When David Cameron became PM, President Obama was the first foreign leader to offer his congratulations. Following the conversation, Obama said: 'As I told the prime minister, the United States has no closer friend and ally than the United Kingdom and I reiterated my deep and personal commitment to the special relationship between our two countries.' How, therefore, does this square with the Obama threat that a Brexit vote would put UK at the back of the line for a trade deal?

And now, PM Teresa May is the first head of state to meet with President Trump. Our media has quoted incessantly Mrs. May’s comment of “opposites attract.” The British media has her US trip front and centre and seeks to convince readers and consumers of the importance of this meeting. In contrast, the American media seems far more taken by their President’s many executive orders, while often failing to comment on the likely reaction of Congress and the Supreme Court to them. Too much spin, not enough substance or proper analysis. Are comments on ‘body language’ helpful?
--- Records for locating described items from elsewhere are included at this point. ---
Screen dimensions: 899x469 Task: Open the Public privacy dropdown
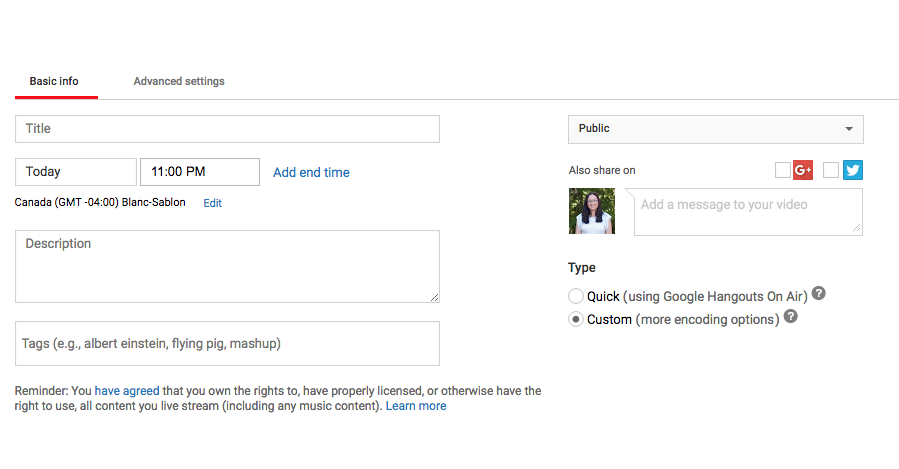715,129
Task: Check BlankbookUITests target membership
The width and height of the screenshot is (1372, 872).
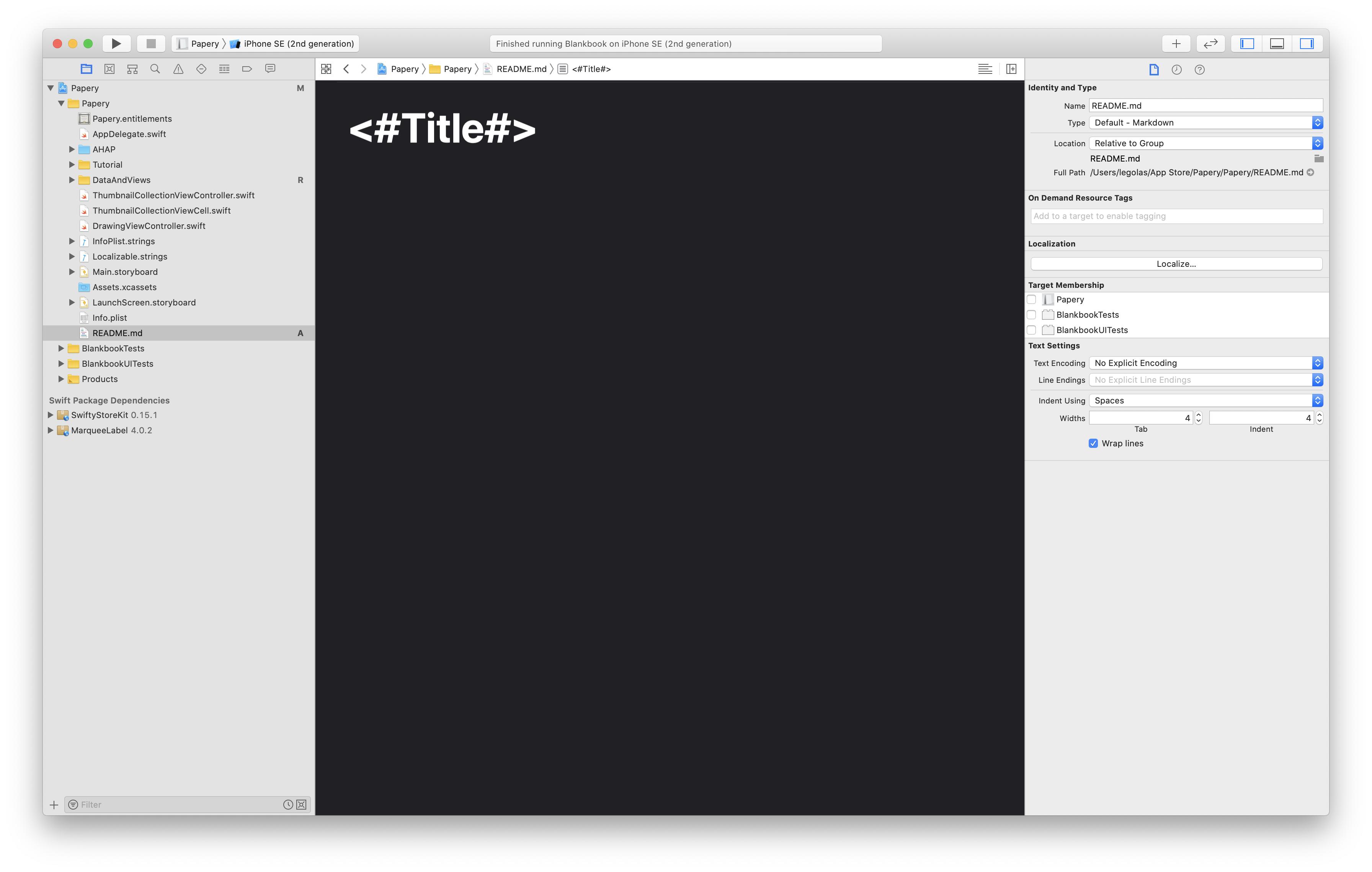Action: [1031, 330]
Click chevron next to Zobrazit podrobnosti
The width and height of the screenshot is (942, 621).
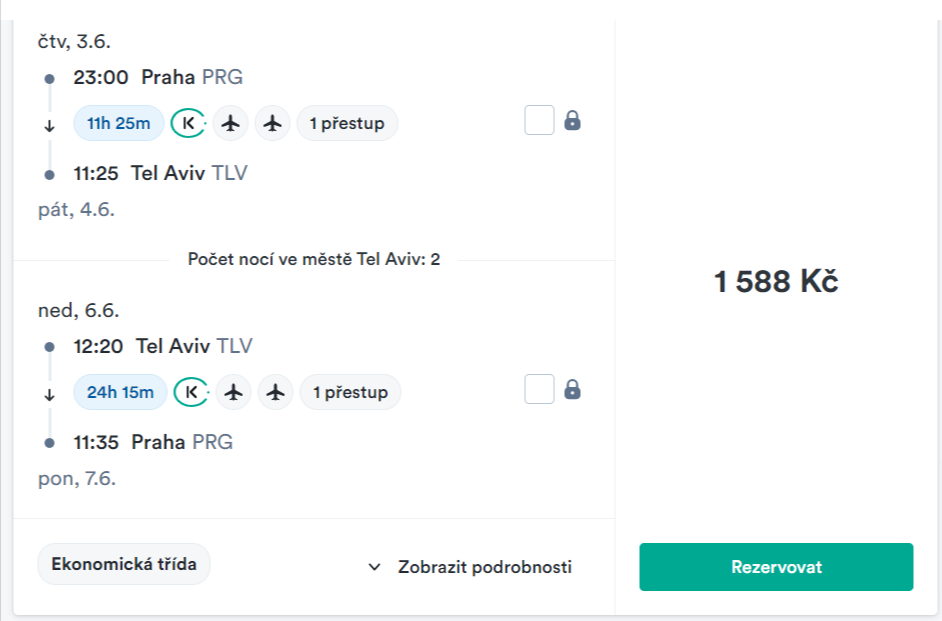[x=375, y=567]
I read nothing in today’s Washington Post or Huffington Post about Mrs. May’s visit, although it has been covered in The New York Times. What special terms could Mrs May negotiate? At the habitual joint press conference, she announced Trump’s support of NATO, subject to her persuading her European partners to contribute their fair share. Interestingly, Trump remained silent on the point.

The Westminster spin doctors will be at their trade soon enough, persuading us Brits of the major inroads in negotiations and a warm personal relationship. However, history seems to show that the real outcomes of these meetings usually produces no lasting success. The rush to show the public that the leaders are active is the spin – the sacrifice is poor planning. Will Mrs May regret rushing to cross the Atlantic to endorse this volatile President?

In the case of Trump/May, there is not really a ‘shared interest’ on all policy aspects. The British are free traders and will not welcome American isolationism and tariff introduction. Further, should Mrs May condone the principle of torture in exchange for a trade deal, the British voters would probably disown her. There is no sign that she would condone such illegality.

I believe a strong special relationship exists between Brits and Americans, not at the top levels of government but at the grass roots of our societies. I am delighted to say I have a great many American relations through my wife’s family, as well as friends of many years’ standing. My experience has been a great liking of each other’s countries, cultures and ways of life, as well as a shared language, of sorts. (Don’t get me started on “lifts/elevators.”)  There is also a warmth of feeling, not usually associated with other nationalities. I’m not sure President Trump understands this or cares.